It can be difficult to narrow down the possible causes of bartonellosis. Sometimes patients can’t remember any events that would have exposed them to Bartonella species. Other times the event, such as a cat scratch, may have occurred weeks to a month or more before symptoms appear and the patient may not think there is a connection. It can take detailed questioning by physicians to identify the possibility of Bartonella species exposure.
Structural Eye Symptoms
The most common way bartonellosis is seen in the eye is called Parinaud oculoglandular syndrome (POGS). About five percent of patients with acute cat scratch disease have this syndrome, which is characterized by follicular conjunctivitis (pink eye) with swollen lymph nodes nearby. It is often accompanied by a fever, and there may be bumps on the eyelid. Other symptoms known to be caused by bartonellosis, such as endocarditis (swelling of the inner lining of the heart), may also indicate that bartonellosis should be suspected.
Conjunctivitis results in easily seen inflammation of the usually white part of the eye (Source: CDC).
Inflammation of the middle layer of the structure that surrounds the eyeball is called uveitis. Uveitis causes redness of the eye and can cause light sensitivity, pain and floaters. Uveitis is sometimes associated with bartonellosis.

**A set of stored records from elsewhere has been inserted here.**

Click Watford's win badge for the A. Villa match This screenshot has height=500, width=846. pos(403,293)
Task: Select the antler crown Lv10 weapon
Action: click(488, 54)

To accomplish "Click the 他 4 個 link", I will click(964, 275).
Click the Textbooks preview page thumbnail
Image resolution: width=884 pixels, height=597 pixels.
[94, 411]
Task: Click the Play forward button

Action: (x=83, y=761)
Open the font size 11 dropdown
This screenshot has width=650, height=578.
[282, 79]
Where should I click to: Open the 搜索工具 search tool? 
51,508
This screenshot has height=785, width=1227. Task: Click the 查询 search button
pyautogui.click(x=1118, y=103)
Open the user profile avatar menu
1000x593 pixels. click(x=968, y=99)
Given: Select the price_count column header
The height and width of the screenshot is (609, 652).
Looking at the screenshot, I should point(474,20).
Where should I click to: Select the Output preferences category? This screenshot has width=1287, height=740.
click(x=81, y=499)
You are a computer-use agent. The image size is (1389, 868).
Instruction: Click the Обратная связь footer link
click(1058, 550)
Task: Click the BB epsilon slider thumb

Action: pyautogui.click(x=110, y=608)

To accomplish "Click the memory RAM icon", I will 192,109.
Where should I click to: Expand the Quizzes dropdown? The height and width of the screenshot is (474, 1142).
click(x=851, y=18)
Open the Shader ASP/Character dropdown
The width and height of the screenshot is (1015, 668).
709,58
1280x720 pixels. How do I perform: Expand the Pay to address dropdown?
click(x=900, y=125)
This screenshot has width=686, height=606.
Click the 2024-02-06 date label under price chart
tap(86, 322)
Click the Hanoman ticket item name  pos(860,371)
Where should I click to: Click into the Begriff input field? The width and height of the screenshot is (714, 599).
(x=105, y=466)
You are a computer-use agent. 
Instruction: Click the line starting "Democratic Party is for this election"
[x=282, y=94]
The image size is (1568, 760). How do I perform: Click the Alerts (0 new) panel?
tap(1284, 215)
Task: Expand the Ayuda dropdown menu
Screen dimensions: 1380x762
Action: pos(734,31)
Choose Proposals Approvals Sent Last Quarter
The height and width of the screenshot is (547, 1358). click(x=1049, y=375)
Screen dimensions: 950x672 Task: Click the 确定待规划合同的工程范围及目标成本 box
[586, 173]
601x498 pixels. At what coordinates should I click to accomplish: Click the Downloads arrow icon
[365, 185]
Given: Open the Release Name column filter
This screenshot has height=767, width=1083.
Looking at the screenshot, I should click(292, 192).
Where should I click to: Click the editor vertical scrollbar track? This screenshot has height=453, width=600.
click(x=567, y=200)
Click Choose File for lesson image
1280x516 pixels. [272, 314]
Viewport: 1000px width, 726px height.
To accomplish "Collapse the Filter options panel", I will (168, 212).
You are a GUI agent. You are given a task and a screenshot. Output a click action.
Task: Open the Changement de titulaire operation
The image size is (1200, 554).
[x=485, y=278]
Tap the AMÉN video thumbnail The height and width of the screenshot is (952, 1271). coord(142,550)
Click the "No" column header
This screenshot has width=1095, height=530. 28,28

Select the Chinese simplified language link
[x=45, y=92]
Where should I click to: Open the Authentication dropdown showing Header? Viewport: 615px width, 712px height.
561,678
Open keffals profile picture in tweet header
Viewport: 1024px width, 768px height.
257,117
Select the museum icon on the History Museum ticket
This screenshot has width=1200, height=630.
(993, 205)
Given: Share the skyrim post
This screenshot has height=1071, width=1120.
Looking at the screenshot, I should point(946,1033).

While case reports of eye symptoms caused by bartonellosis generally describe a sudden-onset condition, one case report describes a woman who had symptoms of bartonellosis in various body organs for more than five years, including chronic conjunctivitis (pink eye). She had multiple tests and treatments over that time including a Bartonella species test that was positive but considered nonspecific. It was only after other treatments didn’t work that antibiotics were administered. The antibiotics resolved her various symptoms.
Neurological Eye Symptoms
Neuroretinitis, an inflammation of the optic nerve head, occurs in about 2% of people with cat scratch disease (acute Bartonella henselae infection). Two-thirds of cases of neuroretinitis are caused by bartonellosis.
Neuroretinitis is usually characterized by sudden, complete vision loss and swelling that creates a star pattern in the macula (the light-sensitive tissue at the back of the eye that feeds information into the optic nerve). Though this is the typical case of neuroretinitis caused by bartonellosis, it can vary greatly. It can cause changes such as seeing odd shapes or colors Furthermore, case reports have included people who lose their vision with no other symptoms, have blurry vision with a headache, and more.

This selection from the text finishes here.